Avery is a town in Red River County, in the U.S. state of Texas. The population was 421 at the 2020 census. From the 1920s through the early 1960s Avery was one of the largest tomato producing and shipping cities in northeastern Texas.

==History==
The town was established in the 1870s. Avery is located on U.S. Highway 82, sixteen miles southeast of Clarksville in eastern Red River County. When the Texas and Pacific railroad was being constructed through the county in the 1870s, the managers of the railroad planned a station at the site and named it Douglass. Settlement in the community was slow because the surrounding area was so sparsely populated. When a correspondent of the Clarksville Standard newspaper visited Douglass in early 1881, he found a collection of families living in tents. Later that year, when Isaac Bradford and his partner opened their general store, a post office was established there, and the name of the town was changed to Isaca. In 1902 the name was changed to Avery, in honor of Ed Avery, the first railway station agent. In 1884, the population was estimated at thirty, and by 1896 it had increased to forty-eight. By 1900 Avery had three churches, a school, and a population of 176. During the first decade of the twentieth century, cotton ginning was an important local industry. By 1914, the town had two banks; a weekly newspaper, the Avery News, published by H. H. Morgan; and a population estimated at 500. The population reached its highest point in the late 1920s with a reported 800 residents, before declining sharply to a low of 300 in the early 1930s. Avery was incorporated before the 1940 census, when it reported 477 residents. The population subsequently remained relatively stable. The 1980 census recorded 520 residents, and in 1986 nine businesses were reported. In 1990 the population was 430. By 2000, the population increased to 462.

==Geography==

According to the United States Census Bureau, the town has a total area of 1.0 sqmi, of which 0.9 sqmi is land and 0.04 sqmi (3.06%) is water.

==Demographics==

As of the census of 2000, there were 462 people, 210 households, and 136 families residing in the town. The population density was 487.9 PD/sqmi. There were 241 housing units at an average density of 254.5 /sqmi. The racial makeup of the town was 96.54% White, 1.30% African American, 0.22% Native American, and 1.95% from two or more races. Hispanic or Latino of any race were 0.43% of the population.

There were 210 households, out of which 26.7% had children under the age of 18 living with them, 43.8% were married couples living together, 13.8% had a female householder with no husband present, and 34.8% were non-families. 34.8% of all households were made up of individuals, and 21.4% had someone living alone who was 65 years of age or older. The average household size was 2.20 and the average family size was 2.75.

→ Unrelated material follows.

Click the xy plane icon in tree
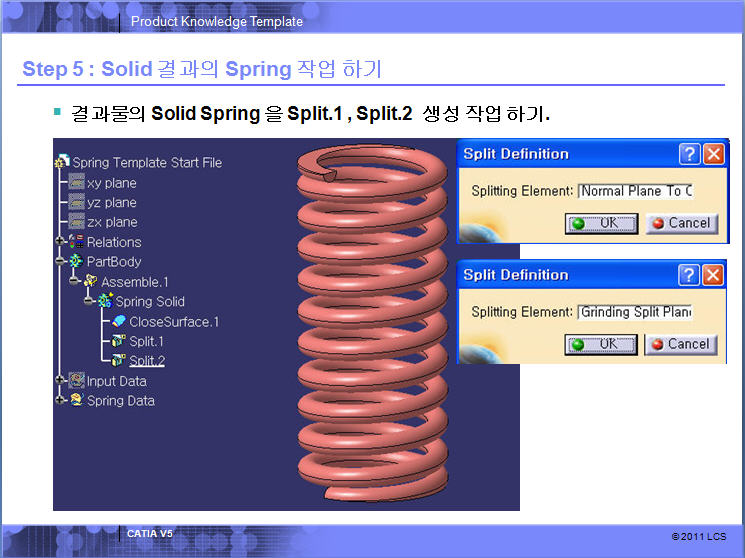 pyautogui.click(x=76, y=183)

In the town, the population was spread out, with 22.7% under the age of 18, 8.9% from 18 to 24, 22.7% from 25 to 44, 25.1% from 45 to 64, and 20.6% who were 65 years of age or older. The median age was 43 years. For every 100 females, there were 88.6 males. For every 100 females age 18 and over, there were 76.7 males.

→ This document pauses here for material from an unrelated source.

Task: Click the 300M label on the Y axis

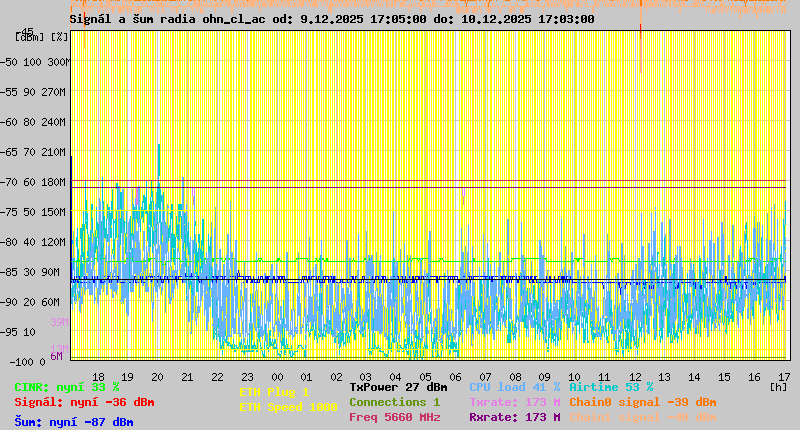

The median income for a household in the town was $21,146, and the median income for a family was $27,917. Males had a median income of $23,333 versus $16,346 for females. The per capita income for the town was $13,180. About 14.3% of families and 21.5% of the population were below the poverty line, including 22.3% of those under age 18 and 30.5% of those age 65 or over.

Historical population
| Census | Pop. | Note | %± |
| 1940 | 477 |  | — |
| 1950 | 442 |  | −7.3% |
| 1960 | 343 |  | −22.4% |
| 1970 | 491 |  | 43.1% |
| 1980 | 520 |  | 5.9% |
| 1990 | 430 |  | −17.3% |
| 2000 | 462 |  | 7.4% |
| 2010 | 482 |  | 4.3% |
| 2020 | 421 |  | −12.7% |
U.S. Decennial Census

==Education==
The town of Avery is served by the Avery Independent School District and is home to the Avery High School Bulldogs.